• [Goal of the exercise]: Pick out all lines of the entries that include the word "yellow" and copy them.

[Stored records]
---+---

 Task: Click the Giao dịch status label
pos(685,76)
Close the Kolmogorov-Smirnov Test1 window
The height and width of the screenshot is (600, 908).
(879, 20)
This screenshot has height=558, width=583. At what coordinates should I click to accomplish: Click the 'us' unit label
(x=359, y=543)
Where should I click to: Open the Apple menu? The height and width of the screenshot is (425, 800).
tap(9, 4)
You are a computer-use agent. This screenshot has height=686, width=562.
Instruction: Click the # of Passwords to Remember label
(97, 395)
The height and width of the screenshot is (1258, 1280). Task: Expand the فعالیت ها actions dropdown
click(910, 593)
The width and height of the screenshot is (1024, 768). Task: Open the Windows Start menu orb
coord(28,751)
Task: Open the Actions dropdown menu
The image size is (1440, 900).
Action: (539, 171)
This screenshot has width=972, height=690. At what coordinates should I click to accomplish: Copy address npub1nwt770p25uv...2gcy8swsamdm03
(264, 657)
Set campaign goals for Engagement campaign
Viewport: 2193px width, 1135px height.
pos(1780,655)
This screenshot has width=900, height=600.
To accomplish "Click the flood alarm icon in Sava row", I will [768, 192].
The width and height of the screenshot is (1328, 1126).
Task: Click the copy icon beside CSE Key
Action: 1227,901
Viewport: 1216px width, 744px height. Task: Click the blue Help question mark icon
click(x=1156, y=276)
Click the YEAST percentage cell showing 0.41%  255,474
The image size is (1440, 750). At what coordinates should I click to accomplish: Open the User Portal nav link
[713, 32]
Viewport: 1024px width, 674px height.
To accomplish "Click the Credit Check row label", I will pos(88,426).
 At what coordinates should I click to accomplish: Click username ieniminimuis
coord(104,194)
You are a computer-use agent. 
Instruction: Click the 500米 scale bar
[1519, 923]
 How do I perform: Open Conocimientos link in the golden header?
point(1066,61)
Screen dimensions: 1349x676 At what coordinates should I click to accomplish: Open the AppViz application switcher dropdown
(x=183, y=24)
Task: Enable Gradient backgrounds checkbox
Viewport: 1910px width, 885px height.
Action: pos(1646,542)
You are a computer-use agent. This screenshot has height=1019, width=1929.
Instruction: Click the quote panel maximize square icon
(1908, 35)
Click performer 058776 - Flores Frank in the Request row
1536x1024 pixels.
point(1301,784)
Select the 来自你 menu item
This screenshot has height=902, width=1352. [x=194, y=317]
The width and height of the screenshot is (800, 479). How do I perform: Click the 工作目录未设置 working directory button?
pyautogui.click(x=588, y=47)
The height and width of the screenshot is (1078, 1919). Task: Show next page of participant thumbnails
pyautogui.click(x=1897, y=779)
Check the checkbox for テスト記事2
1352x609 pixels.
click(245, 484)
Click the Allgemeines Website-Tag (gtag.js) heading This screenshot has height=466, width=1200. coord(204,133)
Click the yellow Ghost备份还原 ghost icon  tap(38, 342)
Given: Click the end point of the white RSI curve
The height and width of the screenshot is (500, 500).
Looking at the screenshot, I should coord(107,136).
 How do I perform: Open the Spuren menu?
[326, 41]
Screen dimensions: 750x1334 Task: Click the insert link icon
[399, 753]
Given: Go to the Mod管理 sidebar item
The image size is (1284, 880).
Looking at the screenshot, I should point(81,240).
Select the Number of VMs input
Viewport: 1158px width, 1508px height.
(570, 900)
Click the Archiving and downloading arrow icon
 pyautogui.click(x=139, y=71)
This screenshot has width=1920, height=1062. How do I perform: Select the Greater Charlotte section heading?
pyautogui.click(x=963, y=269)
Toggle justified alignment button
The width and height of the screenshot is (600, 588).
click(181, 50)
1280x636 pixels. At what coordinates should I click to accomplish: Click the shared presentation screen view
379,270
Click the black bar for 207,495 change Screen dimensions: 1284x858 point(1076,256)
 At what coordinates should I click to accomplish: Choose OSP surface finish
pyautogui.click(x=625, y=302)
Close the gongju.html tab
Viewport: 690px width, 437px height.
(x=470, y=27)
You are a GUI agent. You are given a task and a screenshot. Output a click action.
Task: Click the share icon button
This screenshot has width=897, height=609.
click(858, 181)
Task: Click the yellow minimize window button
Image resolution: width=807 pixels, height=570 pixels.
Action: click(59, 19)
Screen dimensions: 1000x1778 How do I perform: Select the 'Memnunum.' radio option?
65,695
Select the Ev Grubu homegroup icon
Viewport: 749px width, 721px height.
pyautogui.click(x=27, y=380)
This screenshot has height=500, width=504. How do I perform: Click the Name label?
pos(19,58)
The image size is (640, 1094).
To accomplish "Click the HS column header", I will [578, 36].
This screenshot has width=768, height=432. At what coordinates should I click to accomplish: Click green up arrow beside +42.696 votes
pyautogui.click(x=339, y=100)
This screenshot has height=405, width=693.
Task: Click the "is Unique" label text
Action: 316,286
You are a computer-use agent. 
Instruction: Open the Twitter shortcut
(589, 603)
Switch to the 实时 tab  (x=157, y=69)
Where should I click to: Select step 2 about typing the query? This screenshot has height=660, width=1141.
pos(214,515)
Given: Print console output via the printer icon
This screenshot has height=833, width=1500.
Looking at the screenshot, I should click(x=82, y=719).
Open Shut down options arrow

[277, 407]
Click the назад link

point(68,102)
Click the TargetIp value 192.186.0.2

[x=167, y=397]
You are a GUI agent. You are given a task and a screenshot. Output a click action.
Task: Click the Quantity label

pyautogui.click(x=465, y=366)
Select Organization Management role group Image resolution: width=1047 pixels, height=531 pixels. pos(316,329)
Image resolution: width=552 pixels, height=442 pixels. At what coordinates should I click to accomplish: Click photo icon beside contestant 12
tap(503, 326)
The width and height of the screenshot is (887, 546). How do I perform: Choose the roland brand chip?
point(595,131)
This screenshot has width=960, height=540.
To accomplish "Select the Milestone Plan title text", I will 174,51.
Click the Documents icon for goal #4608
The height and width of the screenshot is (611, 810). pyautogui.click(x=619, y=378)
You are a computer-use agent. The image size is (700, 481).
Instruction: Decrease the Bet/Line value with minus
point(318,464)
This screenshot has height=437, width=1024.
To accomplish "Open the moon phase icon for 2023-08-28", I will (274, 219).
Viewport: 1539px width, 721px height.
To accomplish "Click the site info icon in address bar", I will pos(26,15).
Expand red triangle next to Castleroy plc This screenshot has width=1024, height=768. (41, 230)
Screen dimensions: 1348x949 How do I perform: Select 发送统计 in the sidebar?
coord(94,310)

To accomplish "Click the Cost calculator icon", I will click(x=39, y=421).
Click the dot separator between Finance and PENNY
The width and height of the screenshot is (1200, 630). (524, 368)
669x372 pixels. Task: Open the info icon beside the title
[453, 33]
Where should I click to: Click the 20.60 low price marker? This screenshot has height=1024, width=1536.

---+---

• [Solved exercise]:
Click the yellow Ghost备份还原 ghost icon  tap(38, 342)
Task: Click the yellow minimize window button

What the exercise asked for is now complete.